I gasped a loud and reached for your hand.

I almost fell off the damn rock I was sitting on.

Reaching for something that is not there.

Grief.

Yes.

Grief.

For a time I will never forget.

For a man I will always want.

For a love that is not mine to have.

But.

I had it anyway.

And no one can take that away from me.

Not anyone.

Now.

Or.

Ever.

I Suppose I Should Write

August 19, 2018

I don’t much feel like it.

But that’s because I was just in my car singing along to John Denver’s “Sunshine” and crying.

Ugh.

I was not expecting that either.

I got in my car today to run errands, man did I run some errands today, and of course the first thing that pops on the stereo is the playlist my ex made me and I was like, “NO!”

I immediately queued up my Spotify and went the opposite direction that I could think and started listening to a 2ManyDj’s Radio Soulwax, electronic dance music with a hard rock edge to it.

Love them.

Not something I ever listened to with my ex, not that he wouldn’t have been into them I think, but never came up in any of our many discussions about music.

Fuck there is just so much music I feel like I can’t listen to right now, everything seems tied to him.

So yeah, I blasted the Soulwax and went grocery shopping and everywhere I went today I listened to that playlist.

Until just a little while ago.

I was just coming from a very lovely ladies dinner night out with two girlfriends I know in recovery and we literally closed down the restaurant talking.

We were going to go see some chic flick at the AMC Van Ness Theaters, but ended up having such a conversation over dinner that we decided to just stay put and keep talking.

God damn it was nice.

I didn’t once talk about the relationship ending, rather I just listened to my friends talk about dating and who’ve they’ve seen or not seen, and it was just a relief.

When I was coming home through the fog, man it’s been a foggy August, usually it’s lifted a bit by now and we’re beginning to have some semblance of a summer, but not tonight, fog city, I didn’t feel like jamming out to the Soulwax anymore and wanted something to sing to.

So yeah, I put on a little playlist that is silly and fun and I can sing to the songs.

Like.

Ahem.

Eddie Rabbit’s “I Love a Rainy Night.”

Or.

Oh, God, I can’t believe I’m going to admit this, but Kenny Rogers and Dolly Parton singing “Islands in the Stream,” and fuck.

It happened.

I was singing and then the lyrics started to sink in and I realized, damn it, these are love songs too, upbeat, but love songs.

Not sad though, very sweet, rather endearing, and ugh, they made me wish for my ex so bad.

By the time John Carpenter started singing “Sunshine,” I had lost it and started to out right cry.

Sorry folks.

It’s another I’m crying over my ex-boyfriend blog.

I miss him so much.

It hurts.

I’m not going to die, but now I have some more music I may need to avoid for a little bit.

I mean.

I had a great time with my friends, and I felt really upbeat heading home, so the emotional sucker punch of the music caught me off guard.

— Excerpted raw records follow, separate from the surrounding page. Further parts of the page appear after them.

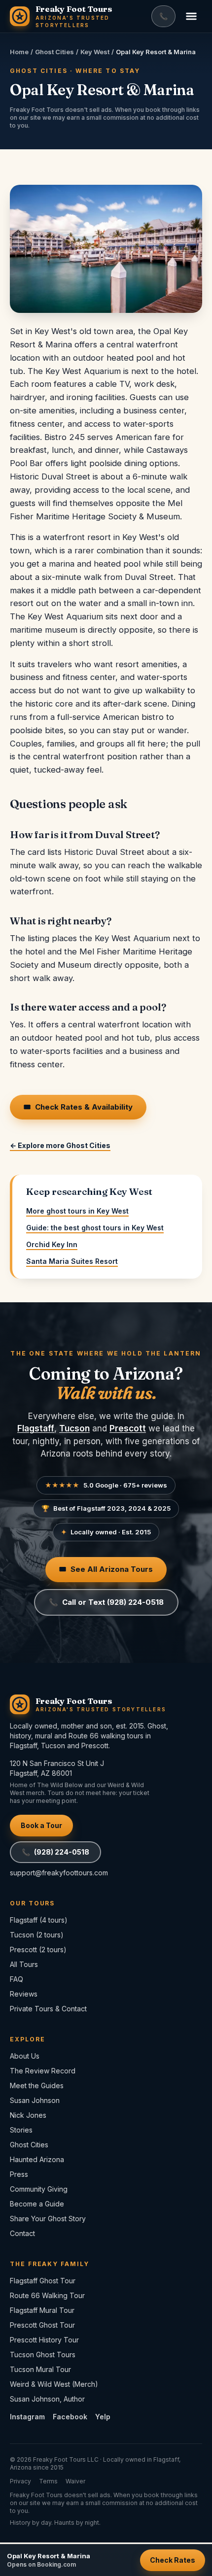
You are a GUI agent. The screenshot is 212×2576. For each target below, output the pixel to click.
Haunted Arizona (37, 2159)
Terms (48, 2481)
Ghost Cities (54, 52)
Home (19, 52)
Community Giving (39, 2189)
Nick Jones (28, 2115)
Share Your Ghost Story (48, 2218)
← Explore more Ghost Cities (60, 1145)
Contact (22, 2233)
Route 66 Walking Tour (47, 2295)
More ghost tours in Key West (77, 1211)
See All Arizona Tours (106, 1569)
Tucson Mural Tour (40, 2369)
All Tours (24, 1964)
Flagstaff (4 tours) (39, 1920)
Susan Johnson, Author (47, 2399)
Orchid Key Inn (51, 1244)
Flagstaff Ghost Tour (42, 2280)
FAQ (16, 1979)
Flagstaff (35, 1428)
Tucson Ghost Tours (42, 2354)
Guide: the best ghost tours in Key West (95, 1227)
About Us (24, 2056)
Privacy (20, 2481)
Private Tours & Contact (48, 2008)
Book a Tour (41, 1825)
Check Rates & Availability (78, 1107)
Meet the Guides (37, 2085)
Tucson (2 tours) (37, 1935)
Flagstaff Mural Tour (42, 2310)
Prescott (127, 1428)
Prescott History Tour (44, 2340)
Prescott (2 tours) (38, 1949)
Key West (94, 52)
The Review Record (42, 2071)
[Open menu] (191, 16)
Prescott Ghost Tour (42, 2325)
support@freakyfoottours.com (59, 1872)
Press (19, 2174)
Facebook (70, 2416)
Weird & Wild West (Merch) (54, 2384)
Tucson (74, 1428)
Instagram (27, 2416)
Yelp (102, 2416)
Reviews (23, 1994)
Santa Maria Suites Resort (72, 1261)
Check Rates (172, 2560)
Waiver (75, 2481)
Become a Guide (37, 2204)
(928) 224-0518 (55, 1852)
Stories (21, 2130)
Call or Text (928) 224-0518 (106, 1602)
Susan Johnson (35, 2100)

I also looked at a picture of him today.

From a trip we went on this summer and his smile was just all sunshine and how he was looking at me from across the cafe table, it just got me so hard.

I have most of the photos off my phone, but there are a few from that trip that I realized where there and I looked.

I’m not going to beat myself up for looking.

But.

When “Sunshine” was playing I thought of him, that day, his eyes, his face, and later that day when we were close, we sat on the leather couch at the pretty AirBnB and I read him poetry from Pablo Neruda’s 100 Love Sonnets, his head in my lap, and I brushed my fingers through his hair and stroked his face.

He was my sunshine.

And in the night fog driving home I missed his light so horribly.

I pulled it together to drive, but I admit that when I found parking I sat in the dark in my car and let the music spool out around me and I bawled like a baby.

I love you darling.

I miss you.

I hope you are making it through.

You always will be my sunshine.

Even in my darkest night.

I will always have the memory of how you smiled at me.

How you shined at me.

My how you shined.

This Love Of Mine

August 18, 2018

Well.

I did it.

I listened to a playlist the ex had made me on the way home.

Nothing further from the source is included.